== Aim of the exercise ==
Going through the listing below, tally the lines that contain the word "icon" and give only that figure.
__________
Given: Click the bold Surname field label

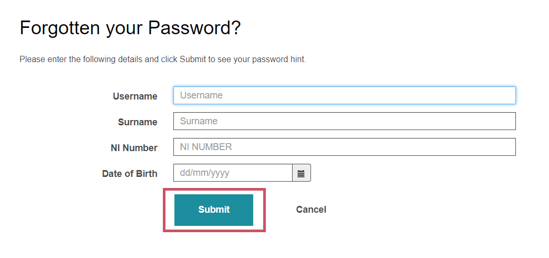Looking at the screenshot, I should (138, 122).
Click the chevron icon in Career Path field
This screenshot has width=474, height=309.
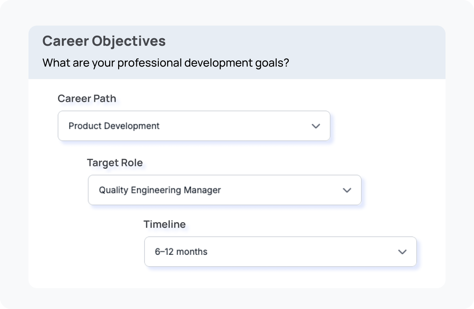[316, 126]
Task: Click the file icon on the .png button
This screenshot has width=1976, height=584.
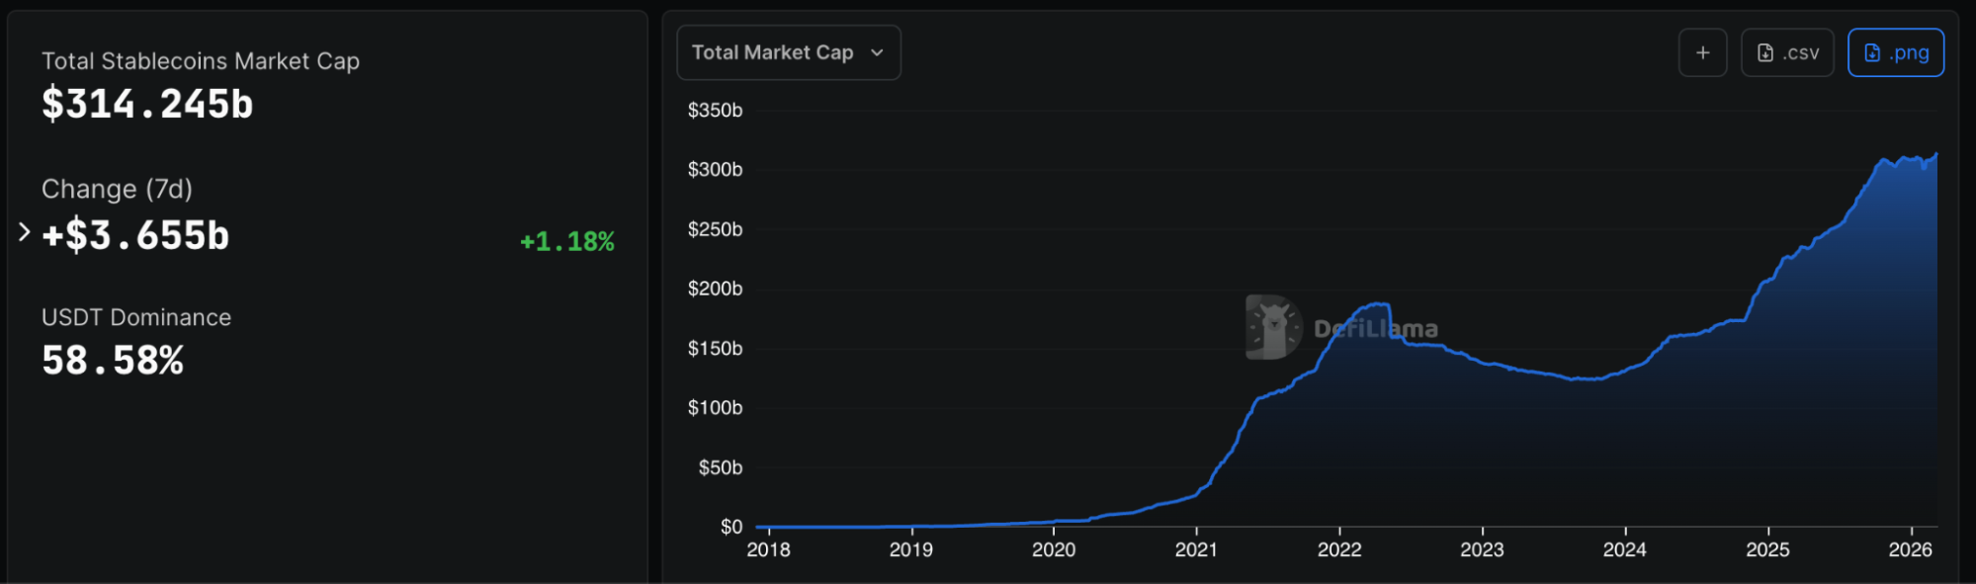Action: tap(1872, 53)
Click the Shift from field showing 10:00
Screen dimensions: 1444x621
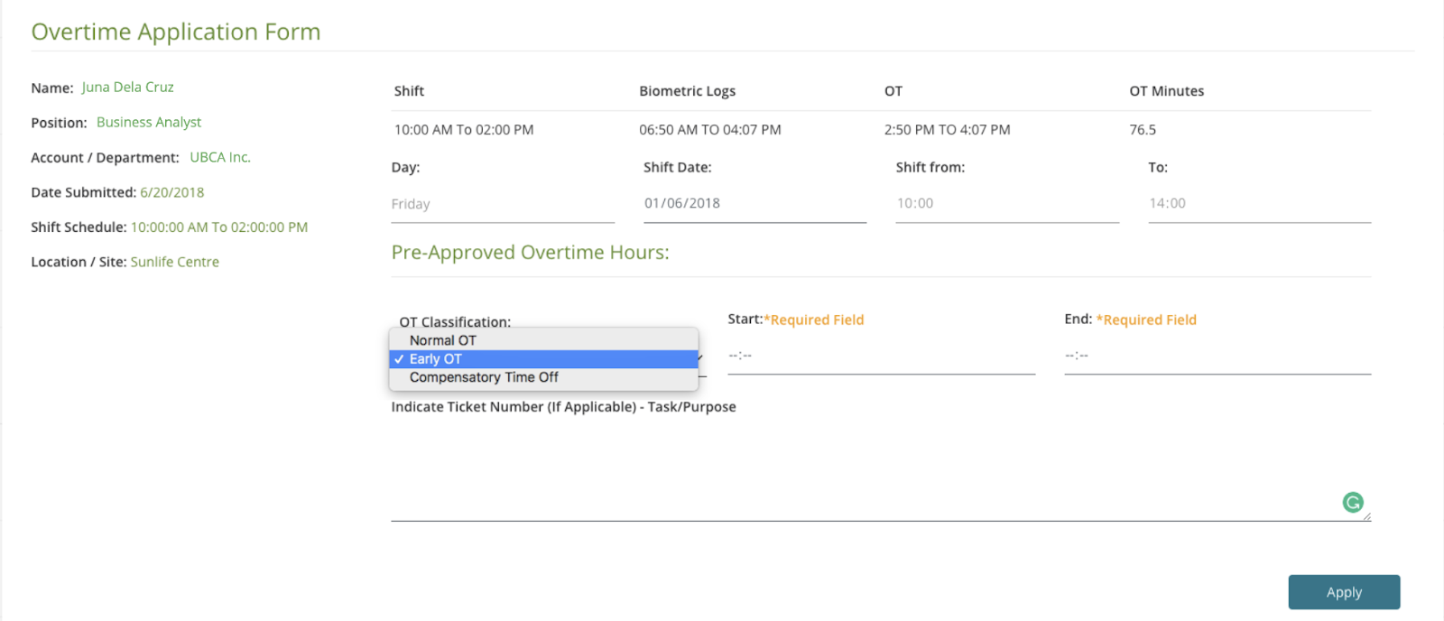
__________
== Written reply ==
2